Après la détérioration de la santé de « Hemedti »… Mobilisation sécuritaire d’envergure à Nyala et déploiement de centaines de points de contrôle
Traduction : Dr. Abdelrahman Kamal Shomeina
La ville de Nyala, dans l’État du Sud-Darfour, connaît une mobilisation sécuritaire et militaire d’une ampleur inédite depuis sa prise de contrôle par la milice des Forces de soutien rapide.
Des informations se sont propagées avant-hier concernant la détérioration de l’état de santé du chef de la milice des Forces de soutien rapide, Mohamed Hamdan Dogolo, accompagnées de rumeurs sur le rappel d’urgence d’une équipe médicale étrangère dans la ville.
Des témoins oculaires et des habitants de la ville ont confirmé à Sudan Tribune le déploiement massif d’unités d’élite et de forces spéciales dans les artères principales, les carrefours vitaux, ainsi que les sièges politiques et exécutifs, en parallèle avec le lancement de campagnes sécuritaires conjoints et intensives pour maîtriser la situation.
Ces mouvements interviennent après une longue période d’instabilité sécuritaire croissante qu’a connue Nyala au cours des deux dernières années, des habitants de la ville ont confirmé que les opérations de braquage armé se sont multipliées dans les marchés et les quartiers, perpétrées par des groupes armés vêtus d’uniformes militaires et à bord de véhicules équipés de mitrailleuses Douchka.
Un habitant du quartier d’Al-Wadi à Nyala a rapporté que les résidents ont observé, dès le début de la matinée, le déploiement de forces d’élite et de forces spéciales dans les rues de la ville.
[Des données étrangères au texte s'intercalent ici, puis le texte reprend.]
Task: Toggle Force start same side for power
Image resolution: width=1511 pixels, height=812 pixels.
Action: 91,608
Il a également fait état du déploiement de blindés et de véhicules armés, ainsi que de fouilles minutieuses à la plupart des points de contrôle.
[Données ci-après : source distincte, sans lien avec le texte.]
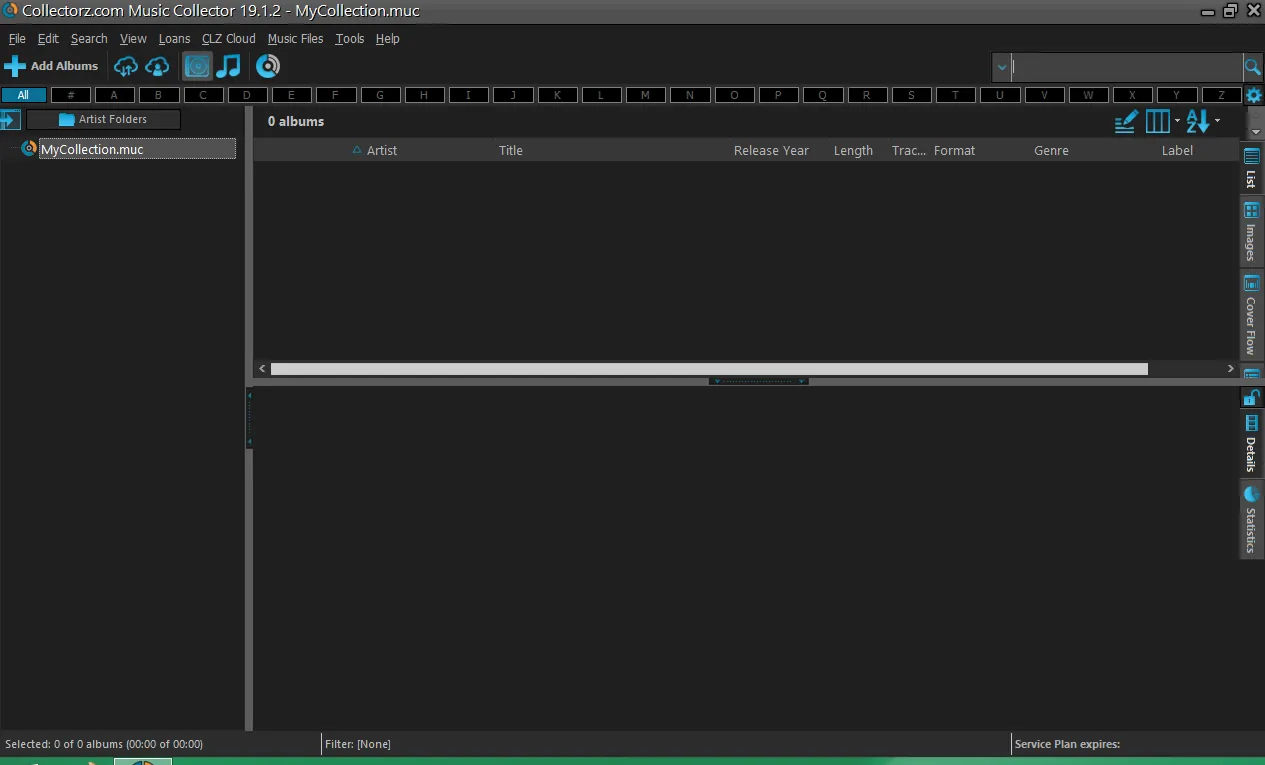Open the column selection dropdown
This screenshot has height=765, width=1265.
pyautogui.click(x=1162, y=122)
Il a estimé que ce déploiement des forces spéciales donne l’impression de vouloir freiner les vols commis par les gangs armés qui ont épuisé la population ces deux dernières années. Il a affirmé qu’une grande appréhension règne dans la rue, estimant qu’une mobilisation d’une telle ampleur et la restriction des déplacements et des communications laissent présager que de grands événements militaires se préparent dans l’ombre, ou que le commandement redoute un danger venu de l’extérieur de l’État.
Tout au long de la période écoulée, la ville de Nyala a été le théâtre de violations à grande échelle comprenant des enlèvements de commerçants et de chefs traditionnels en vue d’obtenir des rançons, ainsi que des exécutions ciblées à caractère régional et tribal.
Les autorités de la ville imposent des restrictions continues sur les réseaux de communication par satellite « Starlink », effectuent des fouilles de téléphones et procèdent à des arrestations de civils accusés d’être en contact avec l’armée, en plus de l’absence d’un appareil judiciaire ferme capable de réprimer les dérapages internes de certains éléments des factions armées. Des suivis et des sources dans la ville ont révélé à Sudan Tribune que cette campagne a été lancée sur instruction du chef de la milice, Mohamed Hamdan « Hemedti », afin d’activer le volet de commandement et de contrôle et de traquer plus de 300 véhicules de combat non immatriculés présents dans la ville.
Des analyses suggèrent la présence actuelle du chef des Janjaweed, Mohamed Hamdan Dogolo « Hemedti », à l’intérieur de Nyala pour diriger lui-même les opérations, alors qu’il est apparu récemment en train d’inspecter les blessés et les hôpitaux de campagne de la ville.